BOUNDARIES OF COMMUNICATION.

Sometimes as young people we come across difficult situations and we need help in order for us to be able to solve those problems. The question is how do we solve those problems? How do we deal with what ever situations we are up against? Do we talk things out or do we just let it go.

Sometimes when we have problems the only thing that can heal us is to talk with the people most close to us.  Most of us trust our parents completely, because they are the ones that understand us. They’re ones that protected us from the time we took our first step; to the moment we uttered our first word. It has always been their number one priority to protect us and keep us safe from what ever injustice the world has got to offer.

Now the problem is that no matter how hard we try, especially in our African culture it’s quite difficult for us to approach our parents and talk things out with them because of the way we were raised.

Majority of us were raised in families where kids are not allowed to question the authority of the parents or even comment on certain issues. We were always told that kids are kids and have no right what so ever to ask questions or comment on some things that are happening in our families.

Now this makes things difficult for us as we grow up because things and times are constantly ever changing and what ever perceptions or views we had in the past are no longer the same.

Now if there is no communication between parents and kids, a lot of things turn to go wrong.

We end up making mistakes that could have been avoided if we were able to speak to our parents and ask for advice. Some of us have not been guided on how to deal with personal issues such as relationships, pregnancy, and a whole lot of personal issues that we come across in our everyday life.

Some of us make mistakes because if we don’t have any one we can talk to about personal issues, we end looking up to our friends for what ever piece of advice they would give. And because our friends are also young, their piece of advice would be worth twenty cents even though there are some of them who would dish out the best advice. The best advice always ends up being rejected because if you have not experienced things it’s actually hard for you to believe or know which direction to take.

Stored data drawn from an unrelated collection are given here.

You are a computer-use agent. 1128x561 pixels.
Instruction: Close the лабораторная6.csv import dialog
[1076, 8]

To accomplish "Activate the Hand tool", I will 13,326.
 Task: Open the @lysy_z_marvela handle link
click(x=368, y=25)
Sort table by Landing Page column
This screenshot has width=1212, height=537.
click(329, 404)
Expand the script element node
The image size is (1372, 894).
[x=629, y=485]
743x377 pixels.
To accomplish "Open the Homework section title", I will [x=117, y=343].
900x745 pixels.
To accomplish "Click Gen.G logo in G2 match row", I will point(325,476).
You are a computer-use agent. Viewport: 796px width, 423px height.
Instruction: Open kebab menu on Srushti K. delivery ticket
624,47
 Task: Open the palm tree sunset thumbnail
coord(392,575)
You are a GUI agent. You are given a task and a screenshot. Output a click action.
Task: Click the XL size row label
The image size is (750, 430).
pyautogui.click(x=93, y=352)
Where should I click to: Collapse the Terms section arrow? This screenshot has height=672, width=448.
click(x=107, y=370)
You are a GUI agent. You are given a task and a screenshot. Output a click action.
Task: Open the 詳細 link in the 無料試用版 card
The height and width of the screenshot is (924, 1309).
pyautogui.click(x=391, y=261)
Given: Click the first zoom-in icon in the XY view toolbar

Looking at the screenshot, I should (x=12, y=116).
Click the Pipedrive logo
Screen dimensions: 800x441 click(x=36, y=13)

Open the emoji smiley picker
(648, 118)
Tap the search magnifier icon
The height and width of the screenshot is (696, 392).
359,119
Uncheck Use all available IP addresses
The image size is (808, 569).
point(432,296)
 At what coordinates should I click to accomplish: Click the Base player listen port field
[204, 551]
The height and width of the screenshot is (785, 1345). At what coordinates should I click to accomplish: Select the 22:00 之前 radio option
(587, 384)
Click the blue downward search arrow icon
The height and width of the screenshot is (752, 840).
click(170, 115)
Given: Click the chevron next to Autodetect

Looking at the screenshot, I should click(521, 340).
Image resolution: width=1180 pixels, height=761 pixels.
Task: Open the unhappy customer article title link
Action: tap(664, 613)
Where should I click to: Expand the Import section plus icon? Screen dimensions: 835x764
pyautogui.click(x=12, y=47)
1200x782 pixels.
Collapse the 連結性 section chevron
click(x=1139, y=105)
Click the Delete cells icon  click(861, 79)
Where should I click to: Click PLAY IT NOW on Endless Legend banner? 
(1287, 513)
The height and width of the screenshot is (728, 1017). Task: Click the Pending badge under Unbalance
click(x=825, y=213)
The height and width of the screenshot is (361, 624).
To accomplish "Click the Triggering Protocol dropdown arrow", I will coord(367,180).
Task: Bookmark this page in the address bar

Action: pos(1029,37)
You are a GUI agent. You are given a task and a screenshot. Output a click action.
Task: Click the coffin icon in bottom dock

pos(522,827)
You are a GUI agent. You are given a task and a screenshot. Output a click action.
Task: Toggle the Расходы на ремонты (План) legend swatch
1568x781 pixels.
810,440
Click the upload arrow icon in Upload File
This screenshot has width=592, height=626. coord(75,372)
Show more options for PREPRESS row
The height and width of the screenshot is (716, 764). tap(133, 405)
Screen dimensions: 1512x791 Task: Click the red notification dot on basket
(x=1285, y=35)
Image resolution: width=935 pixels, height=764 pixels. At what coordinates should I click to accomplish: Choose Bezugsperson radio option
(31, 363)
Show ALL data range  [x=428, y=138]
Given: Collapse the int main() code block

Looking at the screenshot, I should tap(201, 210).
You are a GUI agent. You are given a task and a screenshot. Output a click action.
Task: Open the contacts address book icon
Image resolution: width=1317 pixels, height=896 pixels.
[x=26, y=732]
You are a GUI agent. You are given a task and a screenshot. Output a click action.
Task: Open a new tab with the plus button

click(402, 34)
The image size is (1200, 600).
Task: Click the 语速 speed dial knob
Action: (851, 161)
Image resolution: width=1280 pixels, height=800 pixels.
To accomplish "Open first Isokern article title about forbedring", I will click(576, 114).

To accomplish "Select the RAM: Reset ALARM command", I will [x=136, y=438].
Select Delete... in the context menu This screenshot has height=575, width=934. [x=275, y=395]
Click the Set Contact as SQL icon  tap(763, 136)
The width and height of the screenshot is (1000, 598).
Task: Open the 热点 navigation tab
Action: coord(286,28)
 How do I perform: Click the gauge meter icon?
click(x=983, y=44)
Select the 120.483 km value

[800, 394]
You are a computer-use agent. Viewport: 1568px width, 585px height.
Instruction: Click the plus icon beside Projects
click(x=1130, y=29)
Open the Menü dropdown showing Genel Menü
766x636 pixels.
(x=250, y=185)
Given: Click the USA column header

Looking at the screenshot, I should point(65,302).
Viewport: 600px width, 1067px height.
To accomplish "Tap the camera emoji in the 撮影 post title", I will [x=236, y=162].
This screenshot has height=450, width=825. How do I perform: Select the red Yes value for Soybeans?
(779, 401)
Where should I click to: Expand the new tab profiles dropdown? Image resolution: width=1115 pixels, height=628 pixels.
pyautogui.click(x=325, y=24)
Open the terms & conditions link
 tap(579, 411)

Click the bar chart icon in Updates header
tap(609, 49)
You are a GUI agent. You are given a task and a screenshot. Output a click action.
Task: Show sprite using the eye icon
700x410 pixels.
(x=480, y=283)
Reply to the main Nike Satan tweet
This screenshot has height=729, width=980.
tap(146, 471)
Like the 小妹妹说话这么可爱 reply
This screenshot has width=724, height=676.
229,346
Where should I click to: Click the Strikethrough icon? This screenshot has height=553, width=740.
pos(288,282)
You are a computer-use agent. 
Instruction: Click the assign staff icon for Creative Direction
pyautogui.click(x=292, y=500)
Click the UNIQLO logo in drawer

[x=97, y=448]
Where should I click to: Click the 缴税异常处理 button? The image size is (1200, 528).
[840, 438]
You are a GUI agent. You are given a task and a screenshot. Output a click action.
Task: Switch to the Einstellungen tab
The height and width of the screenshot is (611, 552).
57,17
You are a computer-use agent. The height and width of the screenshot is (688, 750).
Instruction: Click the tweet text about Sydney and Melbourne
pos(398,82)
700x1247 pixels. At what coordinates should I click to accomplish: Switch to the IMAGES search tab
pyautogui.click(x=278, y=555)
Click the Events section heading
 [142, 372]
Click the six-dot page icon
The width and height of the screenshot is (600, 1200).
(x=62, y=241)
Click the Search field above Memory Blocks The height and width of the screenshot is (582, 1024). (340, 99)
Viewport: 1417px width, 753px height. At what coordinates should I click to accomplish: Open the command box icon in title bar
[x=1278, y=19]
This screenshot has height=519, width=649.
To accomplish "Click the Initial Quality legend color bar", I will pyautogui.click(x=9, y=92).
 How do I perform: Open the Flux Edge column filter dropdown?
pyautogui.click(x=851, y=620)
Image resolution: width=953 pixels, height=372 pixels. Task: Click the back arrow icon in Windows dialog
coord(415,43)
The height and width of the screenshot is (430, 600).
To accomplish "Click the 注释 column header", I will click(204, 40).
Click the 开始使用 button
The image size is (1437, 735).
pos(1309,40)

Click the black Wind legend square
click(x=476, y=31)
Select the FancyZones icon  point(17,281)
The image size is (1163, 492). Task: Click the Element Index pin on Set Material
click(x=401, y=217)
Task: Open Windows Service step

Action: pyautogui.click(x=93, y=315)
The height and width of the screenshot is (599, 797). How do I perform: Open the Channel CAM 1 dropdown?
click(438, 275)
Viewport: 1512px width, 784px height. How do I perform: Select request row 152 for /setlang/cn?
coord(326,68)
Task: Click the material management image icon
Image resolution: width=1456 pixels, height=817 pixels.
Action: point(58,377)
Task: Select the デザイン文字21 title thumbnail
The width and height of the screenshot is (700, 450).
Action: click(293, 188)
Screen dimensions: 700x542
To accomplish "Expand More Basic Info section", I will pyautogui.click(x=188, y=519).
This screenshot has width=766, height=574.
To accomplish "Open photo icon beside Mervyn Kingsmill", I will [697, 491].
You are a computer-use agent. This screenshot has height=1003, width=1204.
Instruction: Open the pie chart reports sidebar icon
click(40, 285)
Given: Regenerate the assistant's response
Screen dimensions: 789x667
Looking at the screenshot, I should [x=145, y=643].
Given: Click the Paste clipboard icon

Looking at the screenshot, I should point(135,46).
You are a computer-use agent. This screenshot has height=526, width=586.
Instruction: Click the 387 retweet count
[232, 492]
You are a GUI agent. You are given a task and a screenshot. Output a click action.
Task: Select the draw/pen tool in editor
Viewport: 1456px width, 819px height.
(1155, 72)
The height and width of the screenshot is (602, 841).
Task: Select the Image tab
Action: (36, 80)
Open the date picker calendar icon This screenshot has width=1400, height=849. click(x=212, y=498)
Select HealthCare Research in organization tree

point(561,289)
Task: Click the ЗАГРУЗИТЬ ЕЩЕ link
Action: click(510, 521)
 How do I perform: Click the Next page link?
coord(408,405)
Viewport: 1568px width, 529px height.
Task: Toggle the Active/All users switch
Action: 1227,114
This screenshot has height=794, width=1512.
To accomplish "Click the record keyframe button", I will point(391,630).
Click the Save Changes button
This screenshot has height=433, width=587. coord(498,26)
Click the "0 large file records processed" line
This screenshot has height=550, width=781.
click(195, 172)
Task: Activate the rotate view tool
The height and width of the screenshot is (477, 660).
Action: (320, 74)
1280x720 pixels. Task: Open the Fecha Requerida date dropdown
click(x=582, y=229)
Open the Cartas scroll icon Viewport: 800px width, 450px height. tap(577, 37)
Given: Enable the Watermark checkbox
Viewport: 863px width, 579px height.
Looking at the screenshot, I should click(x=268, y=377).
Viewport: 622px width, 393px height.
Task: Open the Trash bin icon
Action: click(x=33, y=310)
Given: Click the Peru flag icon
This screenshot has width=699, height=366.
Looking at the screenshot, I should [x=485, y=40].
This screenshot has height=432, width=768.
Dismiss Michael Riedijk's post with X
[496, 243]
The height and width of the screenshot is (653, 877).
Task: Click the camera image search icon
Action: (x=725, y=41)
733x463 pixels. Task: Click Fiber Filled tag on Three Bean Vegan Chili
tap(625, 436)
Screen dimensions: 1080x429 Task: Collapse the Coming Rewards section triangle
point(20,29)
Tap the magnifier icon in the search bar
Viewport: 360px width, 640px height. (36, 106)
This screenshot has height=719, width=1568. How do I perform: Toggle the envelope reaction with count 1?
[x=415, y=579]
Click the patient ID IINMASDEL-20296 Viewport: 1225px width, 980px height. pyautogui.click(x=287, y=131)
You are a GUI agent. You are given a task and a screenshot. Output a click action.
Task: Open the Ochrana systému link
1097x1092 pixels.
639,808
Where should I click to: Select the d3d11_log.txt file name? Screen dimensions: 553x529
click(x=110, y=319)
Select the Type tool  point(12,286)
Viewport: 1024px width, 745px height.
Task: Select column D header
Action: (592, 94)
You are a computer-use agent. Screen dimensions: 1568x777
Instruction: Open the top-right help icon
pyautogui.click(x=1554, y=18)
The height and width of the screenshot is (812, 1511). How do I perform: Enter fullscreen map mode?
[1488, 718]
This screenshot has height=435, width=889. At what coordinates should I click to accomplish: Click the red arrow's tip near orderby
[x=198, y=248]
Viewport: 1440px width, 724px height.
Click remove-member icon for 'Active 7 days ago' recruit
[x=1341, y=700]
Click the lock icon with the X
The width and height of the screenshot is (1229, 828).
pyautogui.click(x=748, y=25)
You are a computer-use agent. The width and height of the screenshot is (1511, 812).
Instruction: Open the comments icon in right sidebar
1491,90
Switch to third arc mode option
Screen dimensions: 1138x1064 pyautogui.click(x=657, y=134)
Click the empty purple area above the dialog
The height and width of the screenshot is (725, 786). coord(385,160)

In African society, communication between parents and young people has always been difficult, but with the way things are at the moment, isnt it time we started communicating?

If I cannot talk to my mother or father about the things that really bother me, then who should i talk to?

Not everyone out there have your best interest at heart but one thing am sure of is that my parents regardless of every position would want the best for me. That kind of advice they would give is the advice that would lead you towards the light.

Lack of communication between parents and kids would result into hatred and some young people end up in big disastrous situations that they find hard to get out of because they are afraid to speak to thier parents and ask for help where needed.

But then how long should we be scared of communicating with our parents?

I think our parents have lived longer than us and that they have seen so many things happening in theIr lifetime. They have experienced a lot of difficult situations and they survived those situations, now if we can’t get advice from them who should be our advisers?

I think times have changed and it’s about time communication take place in our black families.

That’s the only way the youth would be able to be less stressed about day to day issues.

But one thing that we should know is that it takes some time for things to brew so we mustnt expect an overnight transformation. We must also remember that this communication thing might not be easy on our parents so we mustnt expect too much. The same difficulty a young person experience when having to talk personal issues out with the parents is still the same difficulty the parent experiences. So i suggest baby steps here, slowly but surely we will get there.